Aydın Doğan 'birlik' çağrısı yaptı, Erdoğan ve Yıldırım'ı örnek gösterdi

Doğan Holding Onursal Başkanı Aydın Doğan, "Gelin hep birlikte teröre karşı bir ve beraber olalım, bu güzel vatana sahip çıkalım. Hiçbirimizin gidecek başka vatanı yok" dedi. Doğan Holding'in Ankara Temsilcisi "FETÖ"den tutuklanmıştı.

Doğan Holding Onursal Başkanı Aydın Doğan, medyaya yaptığı çağrıda, "Gelin hep birlikte teröre karşı bir ve beraber olalım, bu güzel vatana sahip çıkalım. Hiçbirimizin gidecek başka vatanı yok" ifadelerini kullandı.

Sputnik Türkiye'de yer alan habere göre Doğan Holding Onursal Başkanı Aydın Doğan başkanlığında yapılan 'Doğan Yayın İlkeleri Kurulu' toplantısına kurul üyelerinin yanı sıra medya grubu yönetici ve temsilcileri katıldı. Toplantı sırasında konuşan Aydın Doğan, medyaya çağrıda bulundu.

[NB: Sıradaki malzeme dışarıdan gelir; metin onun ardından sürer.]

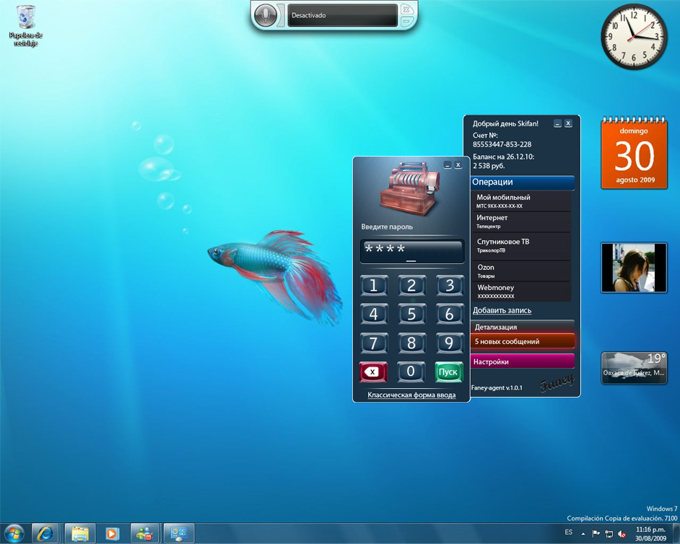Screen dimensions: 680x544
Task: Click the Добавить запись link
Action: click(x=502, y=310)
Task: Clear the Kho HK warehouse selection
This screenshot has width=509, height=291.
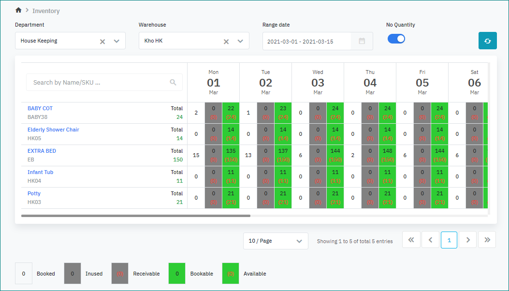Action: [226, 41]
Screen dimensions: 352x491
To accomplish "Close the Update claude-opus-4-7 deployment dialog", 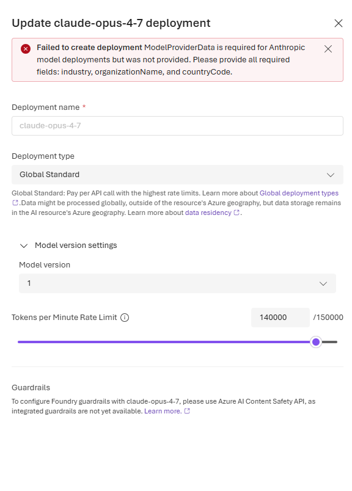I will [x=338, y=23].
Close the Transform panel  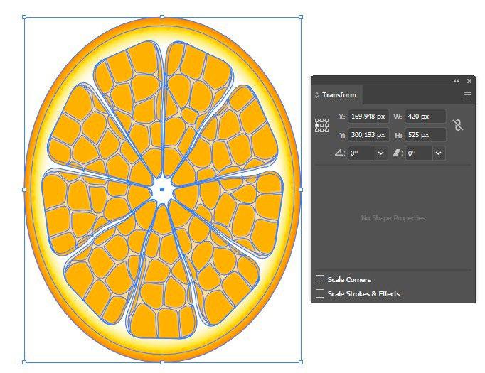click(x=469, y=81)
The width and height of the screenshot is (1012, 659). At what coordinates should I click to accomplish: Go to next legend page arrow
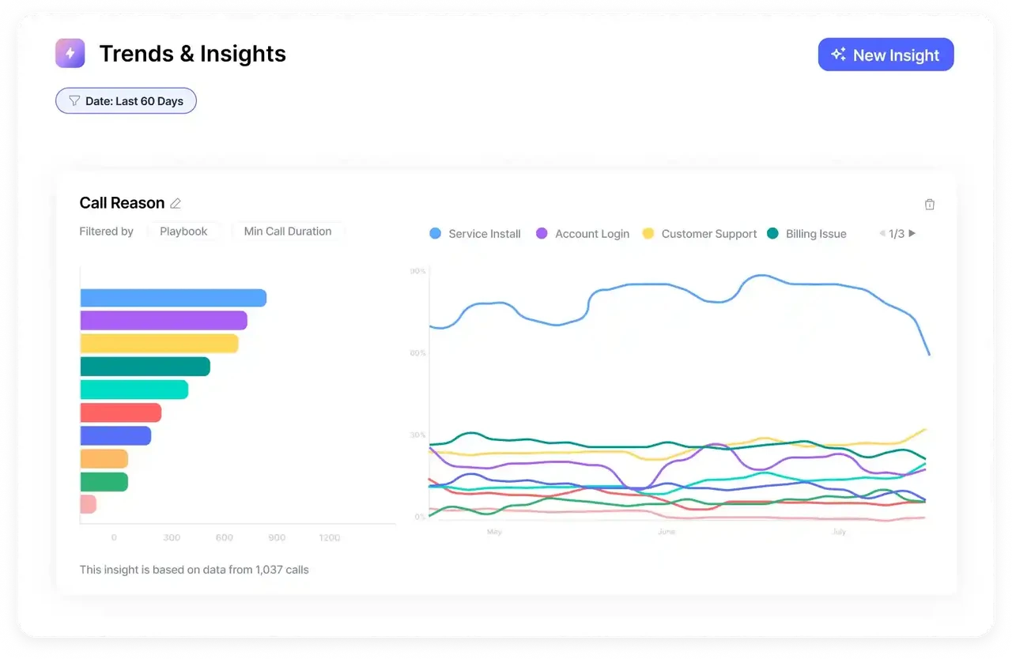pyautogui.click(x=912, y=233)
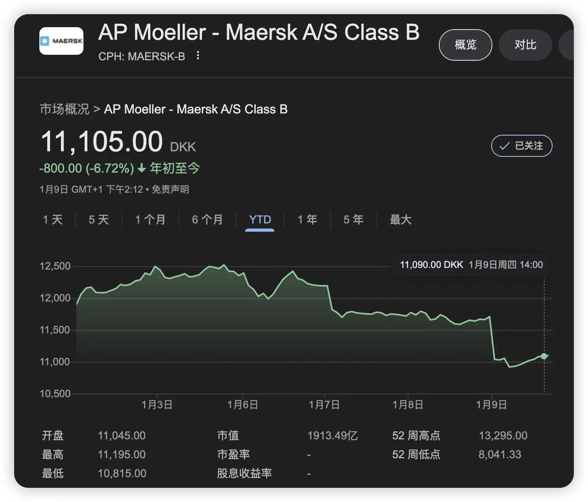This screenshot has width=588, height=502.
Task: Select the YTD time range tab
Action: [x=260, y=219]
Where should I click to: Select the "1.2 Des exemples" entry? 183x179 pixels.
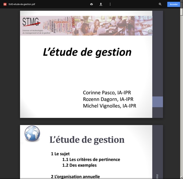coord(79,165)
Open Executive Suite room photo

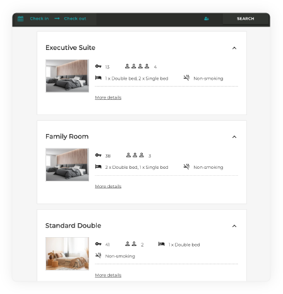coord(67,76)
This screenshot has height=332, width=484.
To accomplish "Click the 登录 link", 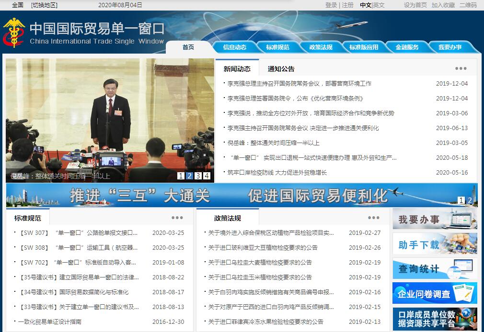I will pos(331,5).
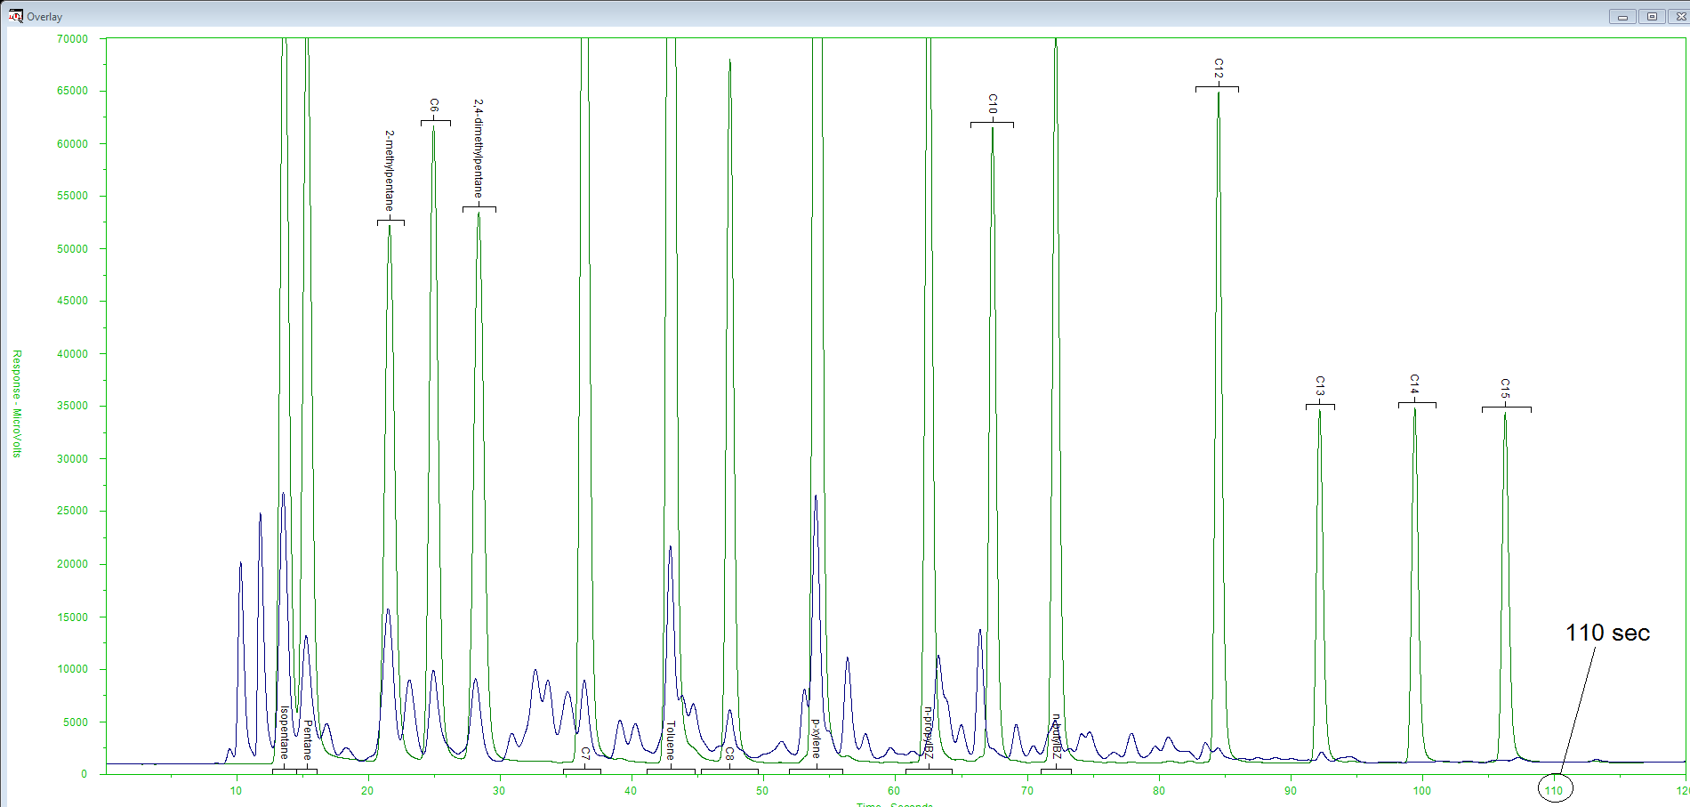This screenshot has height=807, width=1690.
Task: Select the C10 peak label
Action: click(993, 103)
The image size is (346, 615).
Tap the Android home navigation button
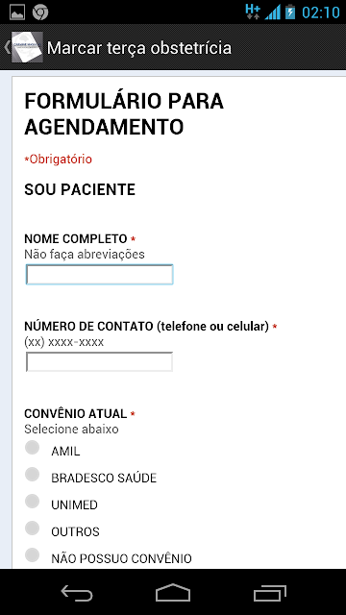(x=173, y=593)

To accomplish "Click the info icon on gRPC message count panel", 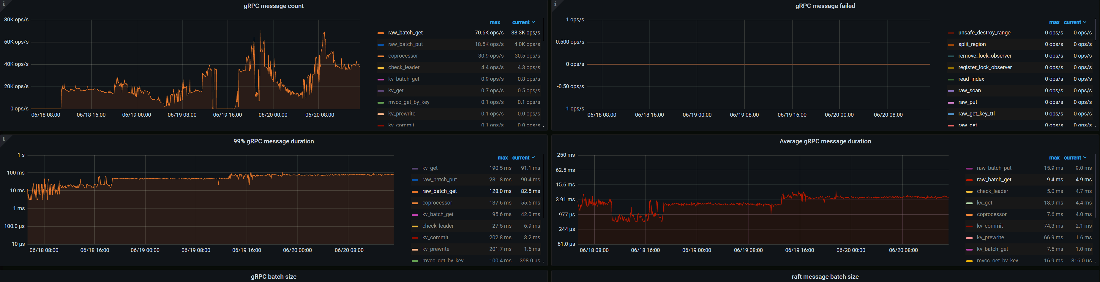I will coord(4,4).
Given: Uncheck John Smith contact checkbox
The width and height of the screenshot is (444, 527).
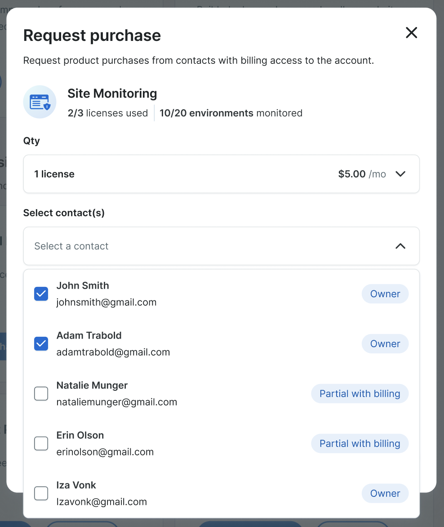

"Gelin hep birlikte teröre karşı bir ve beraber olalım, bu güzel vatana sahip çıkalım. Hiçbirimizin gidecek başka vatanı yok" diyen Doğan, şöyle devam etti:

Çağımızın belası olan terör farklı isimler ve kimlikler altında ülkemizi kıskaca almaya, korku salmaya çalışıyor, milletimize zarar veriyor. Terör belasıyla mücadele elbette kolay değil ama dik duracağız, asla boyun eğmeyeceğiz. Milletçe kenetlenip ülkemize, insanımıza, demokrasimize ve hukukun üstünlüğüne sahip çıkacağız. Zor şartlarda elbette medyaya da büyük sorumluluklar düşüyor. Şunu açıklıkla bir kez daha vurgulamak isterim. Grubumuz medyası adı ve amacı ne olursa olsun, kim yaparsa yapsın her türlü teröre şiddetle karşıdır. Demokrasi ve hukuk düzeni varlığımızın temeli ve vazgeçilmez şartıdır. Devletimizin terörle mücadelesini sonuna kadar desteklemeyi bir görev addediyoruz. 

'ASLA BOYUN EĞMEYECEĞİZ'

Aydın Doğan’ın medyaya çağrısı ve diğer açıklamaları şöyle:

"2016 yılında büyük acılar ve felaketler gördük. 15 Temmuz’da tarihimizde eşine, emsaline rastlanmayan kanlı bir darbe girişimi yaşadık. İç savaş tehlikesini atlattık. Başta sayın Cumhurbaşkanımız olmak üzere siyasi partilerimizin, parlamentomuzun ve milletimizin gurur verici direnişiyle FETÖ yapılanmasının bu hain girişimini püskürtmeyi başardık ve uçurumun kenarından döndük. FETÖ yapılanmasının yıllar içerisinde devşirdiği ve devletin en kilit noktalarına yerleştirdiği kadrolar ile kendi emellerini gerçekleştirmek için nasıl şiddet ve vahşete başvurduğunu gördük. Darbe girişimine karşı çıkarken sivili, askeri ve polisiyle birlikte 246 vatandaşımız şehit oldu. Yüzlerce insanımız yaralandı. Şehitlerimize Allah’tan rahmet, gazilerimize şifalar diliyorum."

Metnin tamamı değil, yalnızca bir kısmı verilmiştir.